_TASK INSTRUCTIONS_
Use the entries below and reproduce exactly the lines from the one containing "售前客服 (42, 2375)" down to the one containing "找回密码 (35, 1952)", both of them included.
--- DATA EXTRACT ---
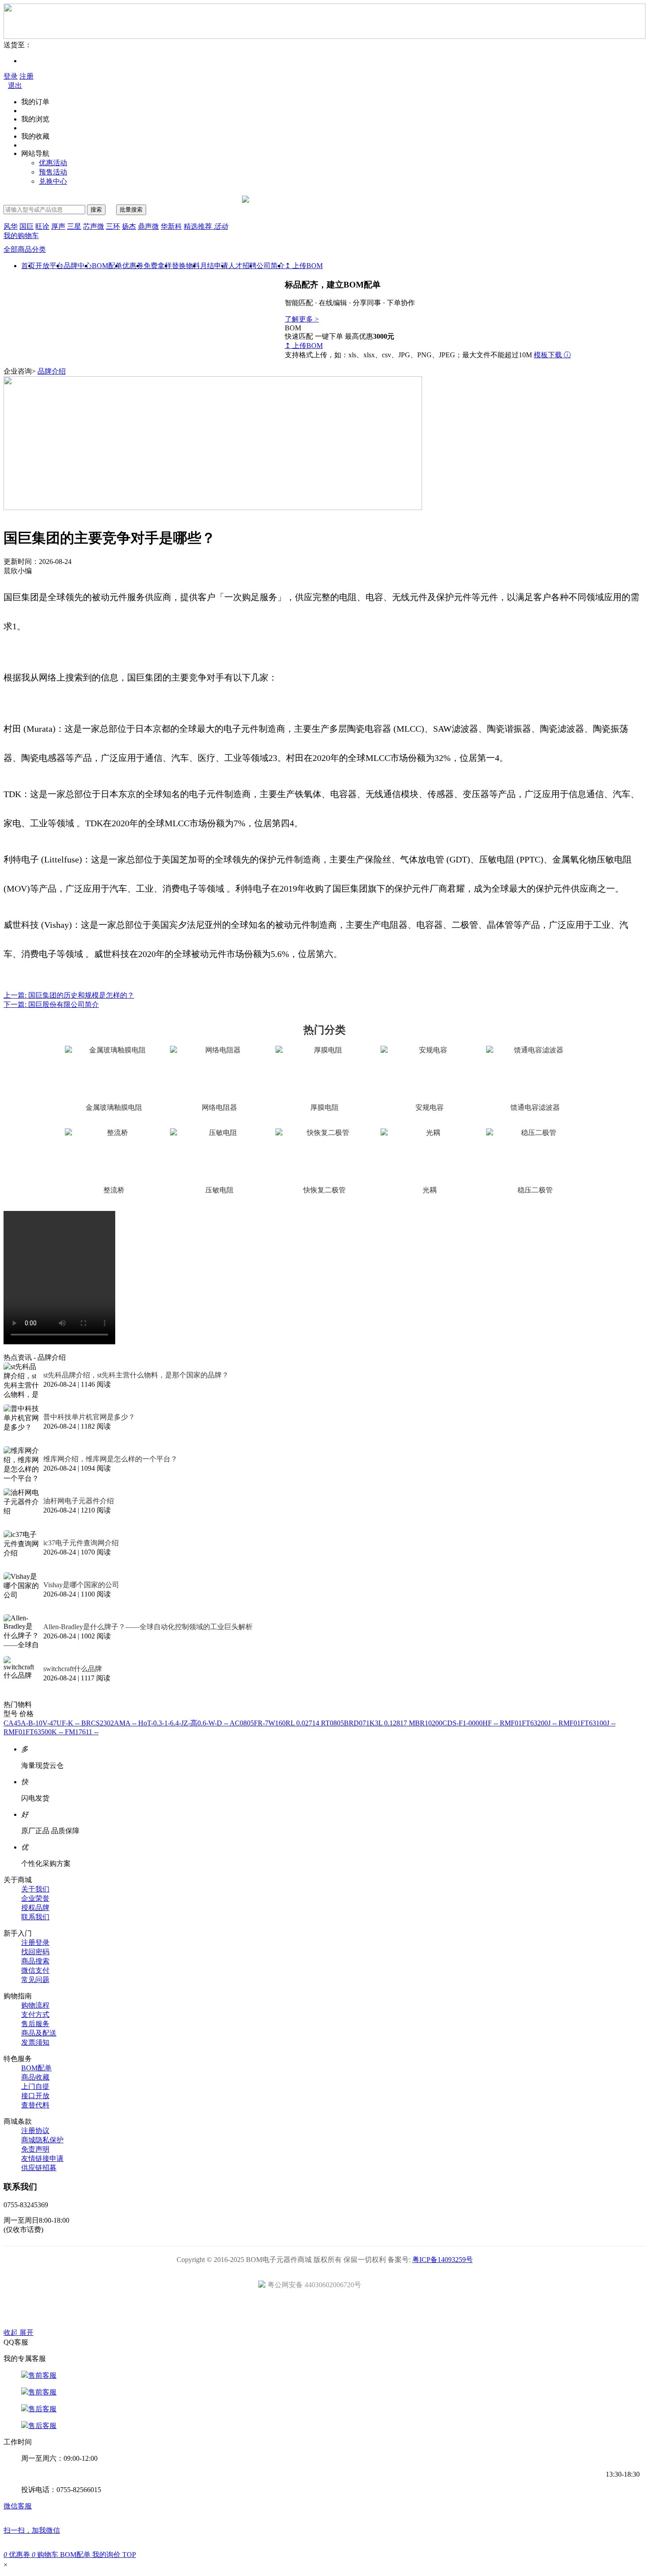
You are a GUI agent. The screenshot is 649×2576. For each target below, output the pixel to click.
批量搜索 (131, 209)
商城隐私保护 (42, 2140)
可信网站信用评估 (275, 2311)
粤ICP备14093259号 (442, 2259)
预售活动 (53, 172)
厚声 (58, 226)
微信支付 (35, 1970)
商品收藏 (35, 2077)
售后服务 (35, 2024)
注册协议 (35, 2130)
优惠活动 (53, 162)
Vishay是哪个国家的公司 (81, 1585)
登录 (11, 76)
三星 (74, 226)
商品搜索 (35, 1961)
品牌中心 (78, 265)
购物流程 (35, 2005)
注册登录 (35, 1942)
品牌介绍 (52, 371)
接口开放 (35, 2095)
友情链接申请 (42, 2158)
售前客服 (42, 2375)
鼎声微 (148, 226)
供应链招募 (39, 2167)
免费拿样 (157, 265)
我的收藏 (35, 136)
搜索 (96, 209)
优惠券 (132, 265)
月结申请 (214, 265)
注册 (26, 76)
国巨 (26, 226)
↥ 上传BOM (304, 265)
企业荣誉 (35, 1898)
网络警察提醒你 (324, 2311)
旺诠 (42, 226)
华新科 (171, 226)
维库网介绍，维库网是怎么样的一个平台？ (110, 1459)
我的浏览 (35, 119)
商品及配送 (39, 2033)
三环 (113, 226)
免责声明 (35, 2149)
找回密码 (35, 1952)
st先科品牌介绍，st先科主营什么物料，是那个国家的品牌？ (136, 1375)
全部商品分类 (25, 249)
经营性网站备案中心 (225, 2311)
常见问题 (35, 1979)
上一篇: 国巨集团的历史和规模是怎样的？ (69, 995)
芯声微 (93, 226)
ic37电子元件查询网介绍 (81, 1543)
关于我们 (35, 1889)
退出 (15, 85)
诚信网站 (374, 2311)
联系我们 (35, 1917)
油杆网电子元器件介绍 (78, 1501)
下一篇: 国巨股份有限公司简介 (51, 1004)
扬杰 (129, 226)
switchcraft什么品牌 (72, 1668)
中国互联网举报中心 (424, 2311)
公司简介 (271, 265)
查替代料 (35, 2105)
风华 (11, 226)
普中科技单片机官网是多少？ (89, 1417)
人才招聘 (242, 265)
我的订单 (35, 102)
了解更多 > (302, 319)
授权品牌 (35, 1907)
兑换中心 (53, 181)
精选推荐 (206, 226)
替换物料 (186, 265)
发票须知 (35, 2042)
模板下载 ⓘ (552, 355)
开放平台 (49, 265)
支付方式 (35, 2014)
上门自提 (35, 2086)
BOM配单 (107, 265)
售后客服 (42, 2409)
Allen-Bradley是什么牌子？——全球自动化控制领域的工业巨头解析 (148, 1626)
---
_ANSWER BOX_
售前客服 (42, 2375)
鼎声微 (148, 226)
供应链招募 (39, 2167)
免费拿样 (157, 265)
我的收藏 (35, 136)
搜索 (96, 209)
优惠券 (132, 265)
月结申请 (214, 265)
注册 (26, 76)
国巨 (26, 226)
↥ 上传BOM (304, 265)
企业荣誉 (35, 1898)
网络警察提醒你 (324, 2311)
旺诠 (42, 226)
华新科 (171, 226)
维库网介绍，维库网是怎么样的一个平台？ (110, 1459)
我的浏览 (35, 119)
商品及配送 (39, 2033)
三环 (113, 226)
免责声明 (35, 2149)
找回密码 (35, 1952)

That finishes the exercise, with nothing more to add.